Parece evidente existir hoje um reavivamento das antigas formas de serviço doméstico, mesmo na realidade portuguesa. Alguns estudos parecem associar esse reavivamento à paridade de trabalho qualificado entre homem e mulher que obriga a substituí-los nas funções domésticas por profissionais de cuidado dos filhos, de manutenção de padrões de conforto, assepsia e limpeza. É necessário não desligar este reavivamento da modalidade da empregada(o) interna(o) dos fenómenos transmigratórios e, portanto, de uma reprodução das condições de extrema vulnerabilidade a que esta condição profissional sempre foi sujeita.

A verdade é que estamos perante o caso de um paradoxo: se a invisibilidade e subalternização do trabalho doméstico continua como principal mote da sua caracterização, não deixa de ser verdade que nunca esteve tão “visível” no plano ficcional. Os holofotes da ficção estão enamorados pelo servilismo e pela teia de fronteiras ténues que esse servilismo suscitou na relação entre servos e senhores. São disso exemplo as séries Alias Grace, Handmaid's Tale ou Gran Hotel. Mas é interessante notar que essas ficções se projetam num passado longínquo ou num futuro que se vislumbra, deixando ao presente um espaço de realidade por compreender.

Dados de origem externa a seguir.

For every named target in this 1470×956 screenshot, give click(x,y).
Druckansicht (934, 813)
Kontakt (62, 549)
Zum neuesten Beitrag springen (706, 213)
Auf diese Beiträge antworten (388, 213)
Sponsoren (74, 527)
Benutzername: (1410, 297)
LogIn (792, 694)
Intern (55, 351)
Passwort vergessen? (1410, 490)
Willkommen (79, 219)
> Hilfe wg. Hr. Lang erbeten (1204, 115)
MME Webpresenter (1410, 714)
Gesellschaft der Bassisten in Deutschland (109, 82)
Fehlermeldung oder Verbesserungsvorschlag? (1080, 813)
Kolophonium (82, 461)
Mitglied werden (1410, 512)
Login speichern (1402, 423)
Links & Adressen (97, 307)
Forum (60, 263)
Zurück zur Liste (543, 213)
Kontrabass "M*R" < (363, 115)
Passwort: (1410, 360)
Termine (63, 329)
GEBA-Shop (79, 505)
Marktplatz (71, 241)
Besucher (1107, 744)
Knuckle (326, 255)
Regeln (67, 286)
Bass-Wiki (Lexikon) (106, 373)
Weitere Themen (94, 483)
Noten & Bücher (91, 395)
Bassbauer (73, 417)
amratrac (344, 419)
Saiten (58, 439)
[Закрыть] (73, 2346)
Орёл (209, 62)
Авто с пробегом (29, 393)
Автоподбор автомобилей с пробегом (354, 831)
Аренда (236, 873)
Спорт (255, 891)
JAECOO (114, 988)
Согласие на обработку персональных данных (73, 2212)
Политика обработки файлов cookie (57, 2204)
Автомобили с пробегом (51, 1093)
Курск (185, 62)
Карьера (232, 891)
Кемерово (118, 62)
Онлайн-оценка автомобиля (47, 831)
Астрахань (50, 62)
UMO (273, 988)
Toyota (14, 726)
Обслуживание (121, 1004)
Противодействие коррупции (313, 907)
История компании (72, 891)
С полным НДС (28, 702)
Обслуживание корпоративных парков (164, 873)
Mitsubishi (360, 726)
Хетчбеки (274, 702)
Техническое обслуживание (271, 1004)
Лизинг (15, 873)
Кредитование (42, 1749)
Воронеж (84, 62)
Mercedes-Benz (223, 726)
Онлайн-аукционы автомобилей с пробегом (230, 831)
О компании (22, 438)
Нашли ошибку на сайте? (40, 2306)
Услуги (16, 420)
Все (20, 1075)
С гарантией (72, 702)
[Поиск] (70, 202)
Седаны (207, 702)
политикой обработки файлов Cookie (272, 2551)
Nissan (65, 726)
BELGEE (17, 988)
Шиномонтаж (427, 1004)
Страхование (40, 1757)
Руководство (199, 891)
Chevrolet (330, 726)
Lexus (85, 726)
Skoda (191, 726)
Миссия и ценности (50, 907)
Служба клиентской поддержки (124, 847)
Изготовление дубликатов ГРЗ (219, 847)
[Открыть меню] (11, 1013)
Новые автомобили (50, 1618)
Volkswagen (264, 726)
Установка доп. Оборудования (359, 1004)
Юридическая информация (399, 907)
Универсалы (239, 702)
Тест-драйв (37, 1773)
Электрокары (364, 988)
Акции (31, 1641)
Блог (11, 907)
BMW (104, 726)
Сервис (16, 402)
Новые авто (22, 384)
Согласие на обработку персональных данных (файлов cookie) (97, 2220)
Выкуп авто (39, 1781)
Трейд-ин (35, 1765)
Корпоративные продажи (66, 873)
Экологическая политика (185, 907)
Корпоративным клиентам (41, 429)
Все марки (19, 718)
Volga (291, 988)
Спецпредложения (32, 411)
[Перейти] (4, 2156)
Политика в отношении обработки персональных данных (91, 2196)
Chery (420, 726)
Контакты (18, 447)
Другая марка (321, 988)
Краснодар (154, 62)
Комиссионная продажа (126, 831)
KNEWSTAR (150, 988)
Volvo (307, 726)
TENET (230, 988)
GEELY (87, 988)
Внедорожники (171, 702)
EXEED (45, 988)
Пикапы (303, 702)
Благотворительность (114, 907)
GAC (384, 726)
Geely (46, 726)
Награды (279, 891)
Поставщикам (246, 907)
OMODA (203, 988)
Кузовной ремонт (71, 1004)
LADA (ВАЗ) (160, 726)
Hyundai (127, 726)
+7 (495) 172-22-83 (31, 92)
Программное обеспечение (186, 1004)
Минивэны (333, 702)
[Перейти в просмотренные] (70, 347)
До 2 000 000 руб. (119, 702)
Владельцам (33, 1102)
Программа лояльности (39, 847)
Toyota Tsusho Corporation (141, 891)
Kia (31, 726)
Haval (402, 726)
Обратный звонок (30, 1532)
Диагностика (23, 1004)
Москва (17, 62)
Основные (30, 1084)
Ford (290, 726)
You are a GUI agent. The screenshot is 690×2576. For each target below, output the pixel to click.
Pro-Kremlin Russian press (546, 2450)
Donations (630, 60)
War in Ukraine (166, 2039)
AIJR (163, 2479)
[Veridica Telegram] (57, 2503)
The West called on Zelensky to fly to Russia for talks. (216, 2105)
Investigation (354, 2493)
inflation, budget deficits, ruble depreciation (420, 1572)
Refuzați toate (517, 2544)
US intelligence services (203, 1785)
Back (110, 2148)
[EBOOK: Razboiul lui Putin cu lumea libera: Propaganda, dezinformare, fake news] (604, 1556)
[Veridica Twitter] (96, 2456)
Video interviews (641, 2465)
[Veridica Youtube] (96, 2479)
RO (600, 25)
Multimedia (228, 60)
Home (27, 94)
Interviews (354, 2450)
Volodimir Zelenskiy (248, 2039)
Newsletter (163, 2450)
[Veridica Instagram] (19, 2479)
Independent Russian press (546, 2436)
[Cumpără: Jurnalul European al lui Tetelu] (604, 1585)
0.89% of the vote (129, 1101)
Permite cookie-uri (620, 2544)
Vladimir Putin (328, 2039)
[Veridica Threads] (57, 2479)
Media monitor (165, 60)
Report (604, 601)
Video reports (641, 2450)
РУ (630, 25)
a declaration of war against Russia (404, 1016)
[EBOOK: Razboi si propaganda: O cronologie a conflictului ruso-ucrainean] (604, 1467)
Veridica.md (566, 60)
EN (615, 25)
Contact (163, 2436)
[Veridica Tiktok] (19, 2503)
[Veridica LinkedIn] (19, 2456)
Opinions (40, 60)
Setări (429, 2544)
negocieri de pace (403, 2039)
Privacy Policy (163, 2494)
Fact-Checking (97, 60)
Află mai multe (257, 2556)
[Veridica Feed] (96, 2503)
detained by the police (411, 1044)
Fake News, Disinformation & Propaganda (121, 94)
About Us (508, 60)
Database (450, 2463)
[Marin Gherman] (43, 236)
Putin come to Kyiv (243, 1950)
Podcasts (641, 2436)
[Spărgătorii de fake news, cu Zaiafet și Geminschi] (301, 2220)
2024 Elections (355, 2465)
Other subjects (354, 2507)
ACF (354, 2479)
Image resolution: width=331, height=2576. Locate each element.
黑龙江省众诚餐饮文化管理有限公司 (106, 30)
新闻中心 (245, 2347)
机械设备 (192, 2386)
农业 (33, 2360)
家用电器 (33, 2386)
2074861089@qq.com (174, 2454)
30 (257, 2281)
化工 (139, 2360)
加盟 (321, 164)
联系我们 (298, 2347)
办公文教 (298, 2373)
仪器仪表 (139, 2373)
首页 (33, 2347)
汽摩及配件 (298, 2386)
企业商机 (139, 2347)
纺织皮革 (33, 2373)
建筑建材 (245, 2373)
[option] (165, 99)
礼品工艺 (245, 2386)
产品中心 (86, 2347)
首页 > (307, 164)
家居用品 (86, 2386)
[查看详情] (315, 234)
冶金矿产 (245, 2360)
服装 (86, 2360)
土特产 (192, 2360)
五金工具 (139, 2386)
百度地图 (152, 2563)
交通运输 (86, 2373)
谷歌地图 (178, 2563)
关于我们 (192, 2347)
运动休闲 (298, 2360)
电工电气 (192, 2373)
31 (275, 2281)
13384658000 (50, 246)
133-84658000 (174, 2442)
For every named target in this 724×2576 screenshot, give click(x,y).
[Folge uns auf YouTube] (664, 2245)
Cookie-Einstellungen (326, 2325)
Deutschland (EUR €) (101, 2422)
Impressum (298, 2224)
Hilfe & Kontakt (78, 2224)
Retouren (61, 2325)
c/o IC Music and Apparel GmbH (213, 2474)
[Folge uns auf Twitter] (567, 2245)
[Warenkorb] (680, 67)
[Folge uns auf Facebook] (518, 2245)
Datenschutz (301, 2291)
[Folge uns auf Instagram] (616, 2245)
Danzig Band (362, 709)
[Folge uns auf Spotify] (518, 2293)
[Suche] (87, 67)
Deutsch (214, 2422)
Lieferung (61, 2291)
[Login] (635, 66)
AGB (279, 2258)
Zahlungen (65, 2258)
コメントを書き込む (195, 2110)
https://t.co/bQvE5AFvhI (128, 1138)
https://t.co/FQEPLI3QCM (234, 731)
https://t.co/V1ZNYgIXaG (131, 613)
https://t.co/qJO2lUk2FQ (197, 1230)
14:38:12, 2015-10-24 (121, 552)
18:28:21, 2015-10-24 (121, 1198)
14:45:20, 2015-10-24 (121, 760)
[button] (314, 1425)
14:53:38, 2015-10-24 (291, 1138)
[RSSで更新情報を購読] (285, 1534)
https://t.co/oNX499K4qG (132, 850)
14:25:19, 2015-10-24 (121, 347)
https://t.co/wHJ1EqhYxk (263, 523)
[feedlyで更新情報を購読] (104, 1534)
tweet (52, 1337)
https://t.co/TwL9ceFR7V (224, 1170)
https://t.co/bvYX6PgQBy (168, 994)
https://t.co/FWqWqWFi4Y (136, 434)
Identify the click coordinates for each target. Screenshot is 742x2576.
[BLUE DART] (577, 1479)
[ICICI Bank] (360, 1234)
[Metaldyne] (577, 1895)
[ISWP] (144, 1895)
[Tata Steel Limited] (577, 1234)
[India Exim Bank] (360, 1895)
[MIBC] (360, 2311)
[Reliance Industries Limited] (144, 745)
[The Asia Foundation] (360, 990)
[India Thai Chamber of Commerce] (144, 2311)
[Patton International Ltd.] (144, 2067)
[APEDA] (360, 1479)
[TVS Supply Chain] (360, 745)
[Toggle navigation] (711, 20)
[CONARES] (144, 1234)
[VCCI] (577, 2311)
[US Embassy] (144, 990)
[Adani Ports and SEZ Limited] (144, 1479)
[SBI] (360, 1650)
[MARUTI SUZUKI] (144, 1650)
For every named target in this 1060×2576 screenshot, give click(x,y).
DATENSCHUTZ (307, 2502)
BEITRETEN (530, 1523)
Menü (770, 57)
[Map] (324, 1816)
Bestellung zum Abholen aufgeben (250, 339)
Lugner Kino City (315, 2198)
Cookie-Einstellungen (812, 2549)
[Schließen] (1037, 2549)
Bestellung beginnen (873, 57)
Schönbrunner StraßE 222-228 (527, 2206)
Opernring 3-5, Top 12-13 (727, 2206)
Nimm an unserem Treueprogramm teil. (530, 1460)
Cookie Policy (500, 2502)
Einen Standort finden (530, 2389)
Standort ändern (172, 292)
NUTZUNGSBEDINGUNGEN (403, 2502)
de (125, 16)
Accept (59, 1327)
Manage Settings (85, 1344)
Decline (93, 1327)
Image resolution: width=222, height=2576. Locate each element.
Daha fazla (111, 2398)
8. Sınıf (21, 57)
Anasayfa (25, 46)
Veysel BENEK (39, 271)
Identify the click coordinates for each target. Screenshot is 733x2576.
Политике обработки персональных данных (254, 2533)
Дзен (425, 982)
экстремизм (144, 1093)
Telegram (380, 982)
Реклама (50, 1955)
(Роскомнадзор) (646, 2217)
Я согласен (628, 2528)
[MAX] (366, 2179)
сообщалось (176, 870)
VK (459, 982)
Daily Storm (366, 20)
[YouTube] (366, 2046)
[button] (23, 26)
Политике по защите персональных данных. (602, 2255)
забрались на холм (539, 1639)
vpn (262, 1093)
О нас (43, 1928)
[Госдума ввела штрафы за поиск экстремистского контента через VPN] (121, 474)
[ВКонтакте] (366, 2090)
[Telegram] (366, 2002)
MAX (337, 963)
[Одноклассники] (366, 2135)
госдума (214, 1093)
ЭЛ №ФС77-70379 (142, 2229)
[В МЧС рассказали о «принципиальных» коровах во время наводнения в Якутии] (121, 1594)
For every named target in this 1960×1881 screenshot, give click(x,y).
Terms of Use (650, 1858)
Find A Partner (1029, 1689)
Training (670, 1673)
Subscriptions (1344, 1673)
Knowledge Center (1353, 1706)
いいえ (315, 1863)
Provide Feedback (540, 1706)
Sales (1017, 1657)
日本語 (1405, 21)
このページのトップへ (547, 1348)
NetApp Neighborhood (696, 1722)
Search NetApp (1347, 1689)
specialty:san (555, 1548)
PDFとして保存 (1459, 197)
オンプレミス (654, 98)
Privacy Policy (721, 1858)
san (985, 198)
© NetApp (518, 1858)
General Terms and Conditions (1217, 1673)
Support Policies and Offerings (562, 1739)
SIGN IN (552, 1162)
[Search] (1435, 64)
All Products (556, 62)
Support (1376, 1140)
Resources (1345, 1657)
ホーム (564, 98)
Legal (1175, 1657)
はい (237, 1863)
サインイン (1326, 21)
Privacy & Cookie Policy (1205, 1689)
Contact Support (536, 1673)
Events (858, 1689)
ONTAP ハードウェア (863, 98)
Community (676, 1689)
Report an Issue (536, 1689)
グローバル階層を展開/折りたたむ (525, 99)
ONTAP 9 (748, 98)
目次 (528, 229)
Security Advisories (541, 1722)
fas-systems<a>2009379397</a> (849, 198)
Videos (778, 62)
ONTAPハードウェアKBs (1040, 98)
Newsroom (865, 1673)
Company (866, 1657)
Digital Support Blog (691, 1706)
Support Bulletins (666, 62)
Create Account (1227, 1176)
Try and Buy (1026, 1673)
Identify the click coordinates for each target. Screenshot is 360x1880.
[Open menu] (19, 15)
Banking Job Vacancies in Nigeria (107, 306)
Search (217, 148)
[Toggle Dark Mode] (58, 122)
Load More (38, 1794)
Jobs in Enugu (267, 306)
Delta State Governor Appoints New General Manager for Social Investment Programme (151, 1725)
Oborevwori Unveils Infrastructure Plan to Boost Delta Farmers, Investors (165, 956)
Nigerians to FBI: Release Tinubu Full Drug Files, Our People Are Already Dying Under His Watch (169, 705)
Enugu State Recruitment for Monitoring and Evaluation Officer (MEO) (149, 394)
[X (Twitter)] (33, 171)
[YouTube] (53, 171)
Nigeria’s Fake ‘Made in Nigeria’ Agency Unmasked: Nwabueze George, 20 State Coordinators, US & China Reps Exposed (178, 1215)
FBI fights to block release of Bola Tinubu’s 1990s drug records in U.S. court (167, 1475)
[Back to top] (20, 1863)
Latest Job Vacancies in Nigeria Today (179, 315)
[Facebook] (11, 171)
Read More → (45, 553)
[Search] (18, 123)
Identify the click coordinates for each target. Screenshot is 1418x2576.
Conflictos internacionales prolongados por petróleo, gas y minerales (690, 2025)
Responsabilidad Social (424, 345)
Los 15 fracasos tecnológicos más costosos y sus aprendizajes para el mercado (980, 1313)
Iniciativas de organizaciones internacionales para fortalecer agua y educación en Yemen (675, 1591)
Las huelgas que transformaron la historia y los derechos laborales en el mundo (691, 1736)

E ocorre-me deixar-vos com um dos depoimentos que resulta das entrevistas realizadas no âmbito do Observatório do Trabalho Doméstico: «Que as mães ensinem os filhos sobre as lides domésticas para que não dependam duma mulher. E que muitos não façam da sua moça Gata Borralheira, tornando-a escrava.”

Notas

  1. ^ Repare-se que o facto de a classe ociosa se reservar à ocupação de funções de prestígio e usufruto da sociabilidade de salão é, em grande medida, suportado por uma classe de subalternos que lhes credibiliza esse prestígio e viabiliza uma elevada estilização da vida privada, como salienta Thorstein Veblen.